→ Task material
....

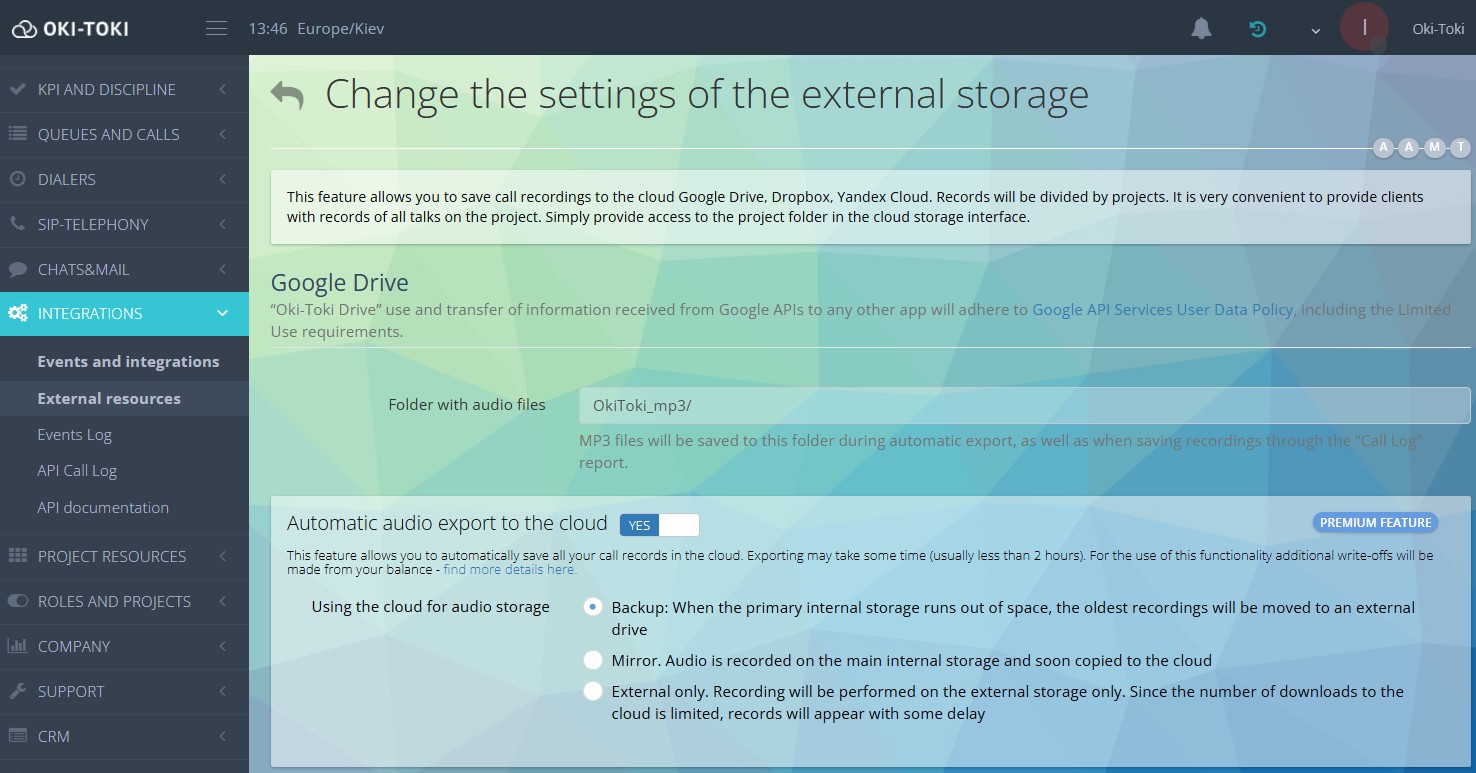1476x773 pixels.
Task: Click the SIP-Telephony phone icon
Action: point(18,224)
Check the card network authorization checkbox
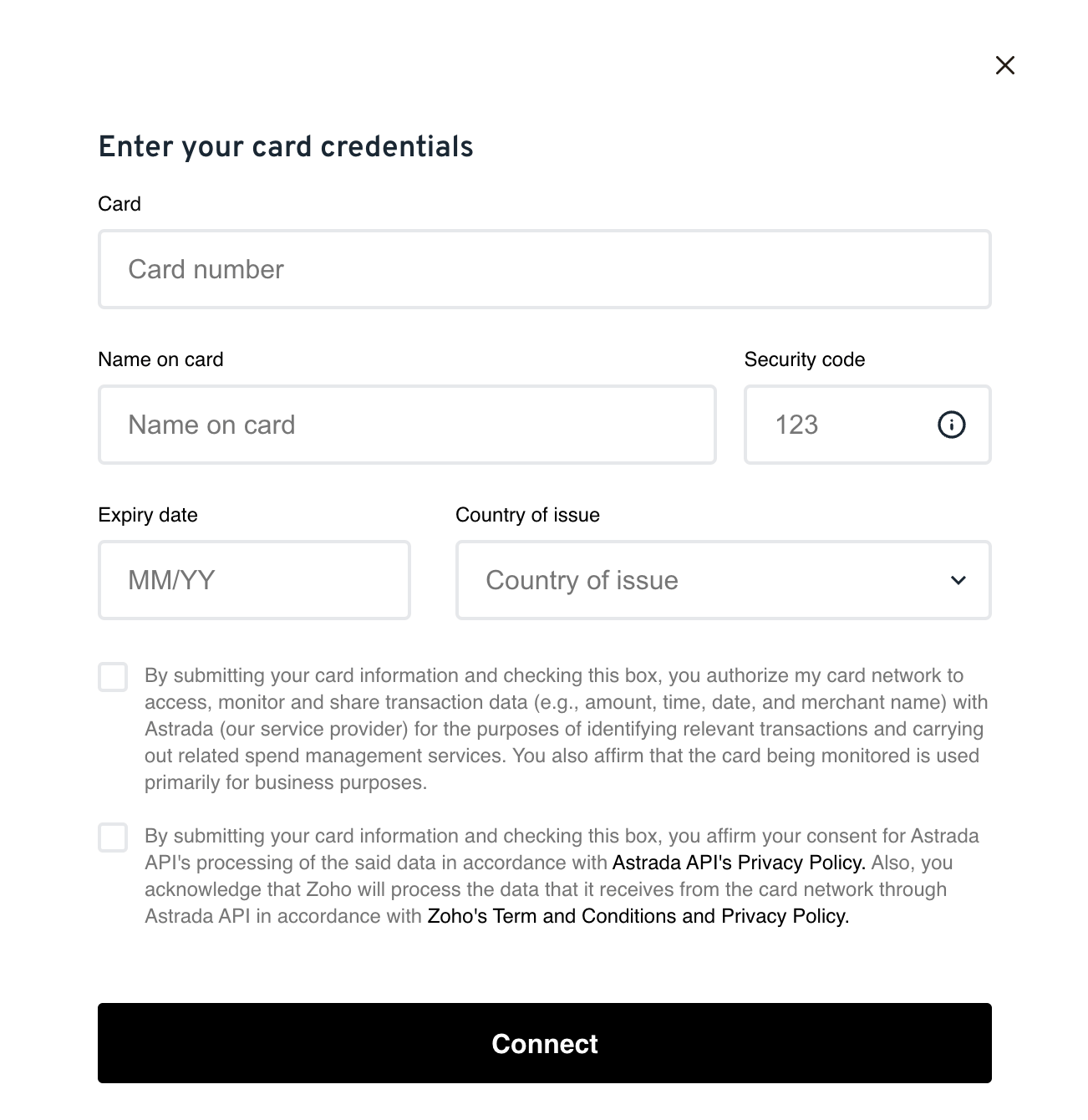Image resolution: width=1088 pixels, height=1120 pixels. (x=113, y=677)

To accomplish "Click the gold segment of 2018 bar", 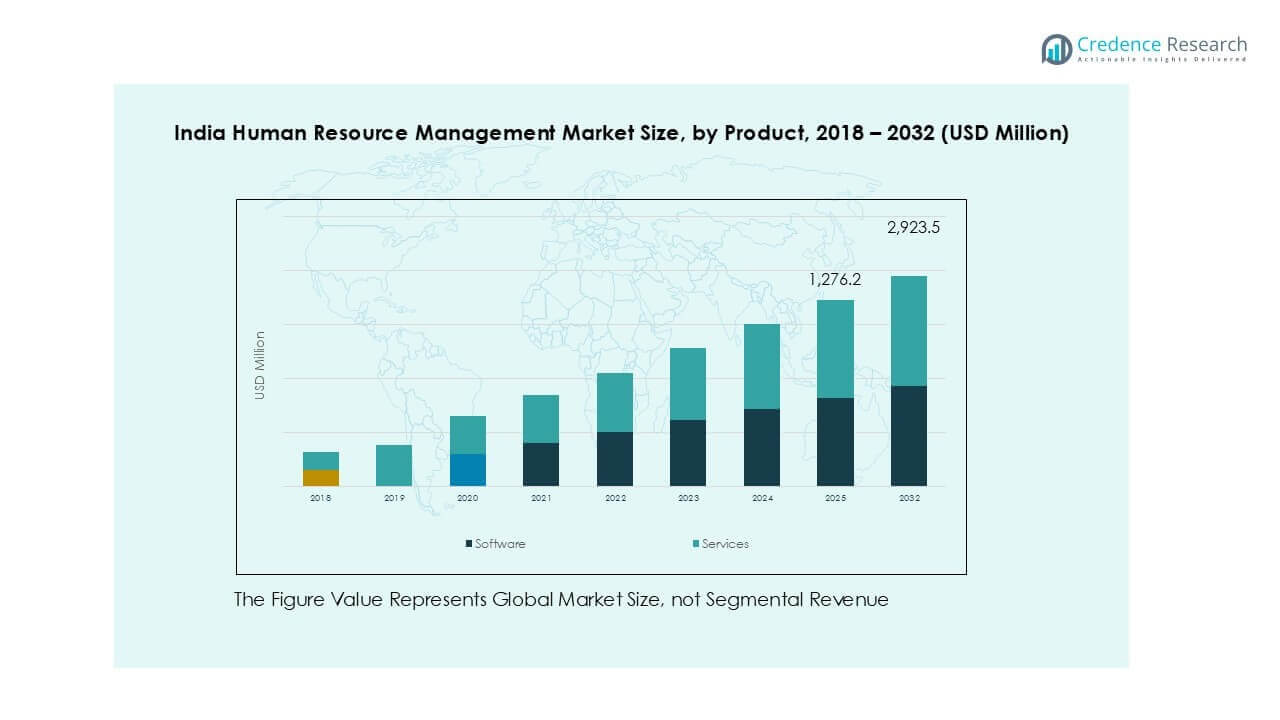I will (321, 478).
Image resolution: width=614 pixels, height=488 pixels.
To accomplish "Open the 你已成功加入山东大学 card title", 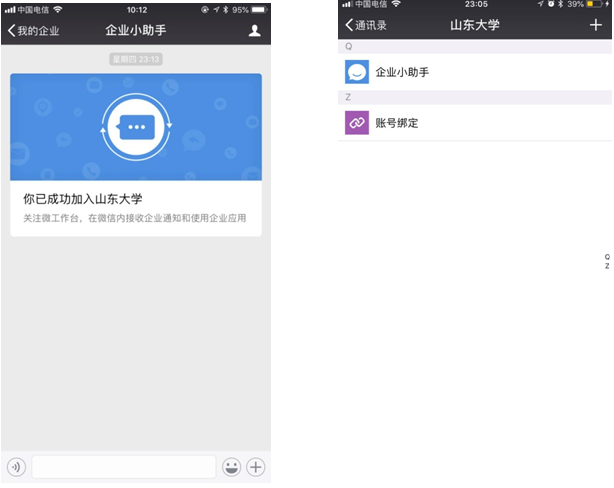I will (83, 199).
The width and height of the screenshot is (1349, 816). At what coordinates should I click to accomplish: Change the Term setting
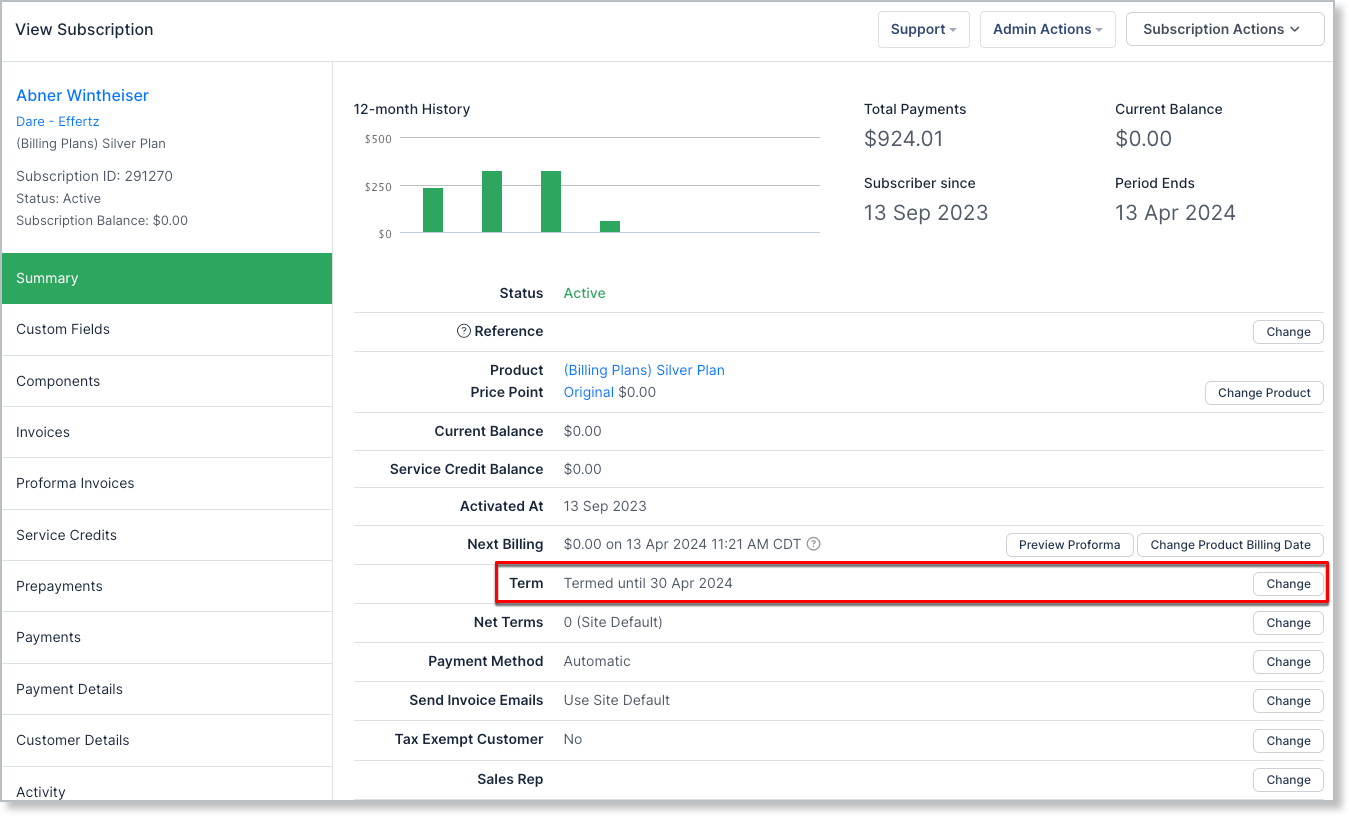(1288, 584)
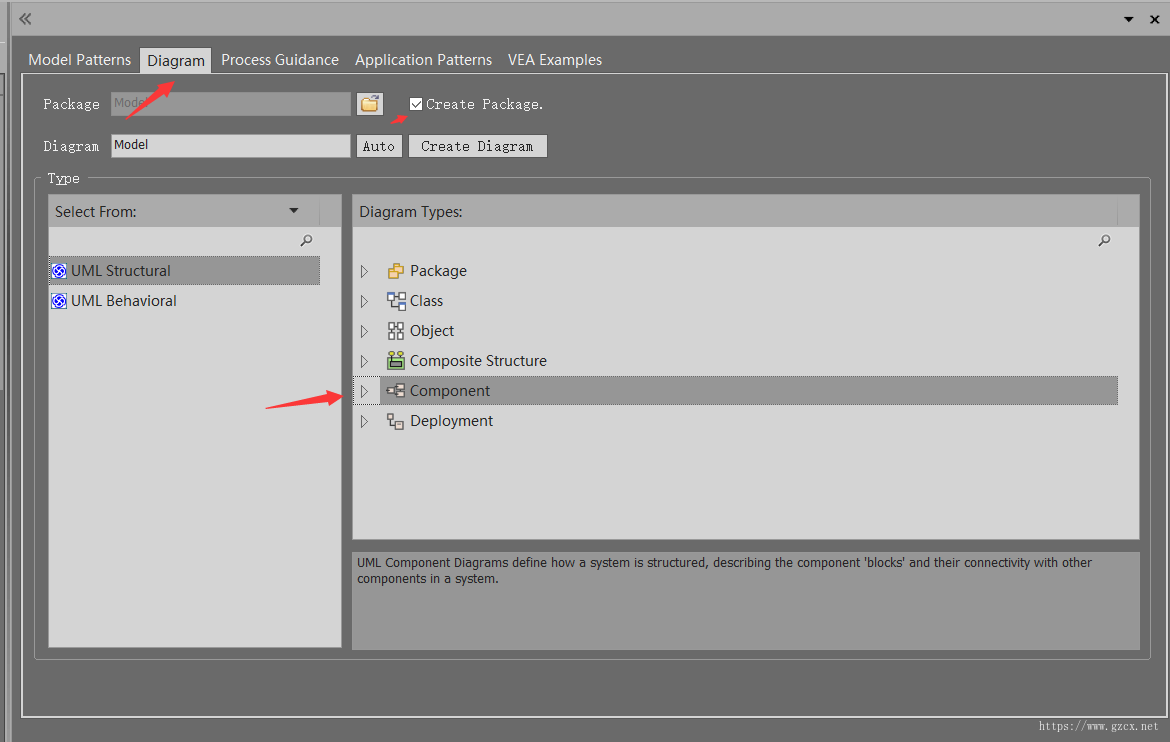This screenshot has width=1170, height=742.
Task: Click the Diagram name input field
Action: click(x=230, y=146)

....

→ Problem to work on
Exactly as they stand, write the lines from the one holding "The width and" to the end of the material, both ends included. Do not copy the pictures.

→ Expected answer
The width and height of the screenshot is (1349, 816). At what coordinates should I click to accomplish: Change the Term setting
(1288, 584)
This screenshot has width=1170, height=742.
Task: Click the Diagram name input field
Action: click(x=230, y=146)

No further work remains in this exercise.